▸ **WORK ITEM**
Each line in the listing below needs to be transcribed exactly.

▸ **DATA RECORDS**
BEGIN

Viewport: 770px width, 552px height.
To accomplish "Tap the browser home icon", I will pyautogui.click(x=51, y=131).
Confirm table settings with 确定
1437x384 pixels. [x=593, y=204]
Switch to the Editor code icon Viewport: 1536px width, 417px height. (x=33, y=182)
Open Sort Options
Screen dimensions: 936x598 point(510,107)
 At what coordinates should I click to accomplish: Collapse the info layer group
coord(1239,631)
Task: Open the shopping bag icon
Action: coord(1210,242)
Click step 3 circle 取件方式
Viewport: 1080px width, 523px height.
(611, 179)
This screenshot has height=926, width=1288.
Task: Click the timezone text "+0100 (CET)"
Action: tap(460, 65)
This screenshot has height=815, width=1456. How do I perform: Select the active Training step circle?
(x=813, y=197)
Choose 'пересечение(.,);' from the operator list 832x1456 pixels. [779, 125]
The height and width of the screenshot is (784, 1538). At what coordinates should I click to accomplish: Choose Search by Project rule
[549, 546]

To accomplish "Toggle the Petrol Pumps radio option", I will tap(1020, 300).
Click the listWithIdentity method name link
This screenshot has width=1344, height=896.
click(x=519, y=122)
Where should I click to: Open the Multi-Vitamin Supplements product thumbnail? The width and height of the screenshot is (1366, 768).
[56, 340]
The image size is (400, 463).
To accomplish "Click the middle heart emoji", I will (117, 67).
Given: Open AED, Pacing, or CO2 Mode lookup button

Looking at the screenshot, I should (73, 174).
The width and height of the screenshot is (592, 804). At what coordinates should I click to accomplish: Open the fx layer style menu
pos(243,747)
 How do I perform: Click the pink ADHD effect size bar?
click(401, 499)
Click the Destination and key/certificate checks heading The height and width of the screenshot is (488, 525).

END

▸ **EXERCISE RESPONSE**
Viewport: 770px width, 552px height.
To accomplish "Tap the browser home icon", I will pyautogui.click(x=51, y=131).
Confirm table settings with 确定
1437x384 pixels. [x=593, y=204]
Switch to the Editor code icon Viewport: 1536px width, 417px height. (x=33, y=182)
Open Sort Options
Screen dimensions: 936x598 point(510,107)
 At what coordinates should I click to accomplish: Collapse the info layer group
coord(1239,631)
Task: Open the shopping bag icon
Action: coord(1210,242)
Click step 3 circle 取件方式
Viewport: 1080px width, 523px height.
(611, 179)
This screenshot has height=926, width=1288.
Task: Click the timezone text "+0100 (CET)"
Action: tap(460, 65)
This screenshot has height=815, width=1456. How do I perform: Select the active Training step circle?
(x=813, y=197)
Choose 'пересечение(.,);' from the operator list 832x1456 pixels. [779, 125]
The height and width of the screenshot is (784, 1538). At what coordinates should I click to accomplish: Choose Search by Project rule
[549, 546]

To accomplish "Toggle the Petrol Pumps radio option", I will tap(1020, 300).
Click the listWithIdentity method name link
This screenshot has width=1344, height=896.
click(x=519, y=122)
Where should I click to: Open the Multi-Vitamin Supplements product thumbnail? The width and height of the screenshot is (1366, 768).
[56, 340]
The image size is (400, 463).
To accomplish "Click the middle heart emoji", I will (117, 67).
Given: Open AED, Pacing, or CO2 Mode lookup button

Looking at the screenshot, I should (73, 174).
The width and height of the screenshot is (592, 804). At what coordinates should I click to accomplish: Open the fx layer style menu
pos(243,747)
 How do I perform: Click the pink ADHD effect size bar?
click(401, 499)
Click the Destination and key/certificate checks heading The height and width of the screenshot is (488, 525).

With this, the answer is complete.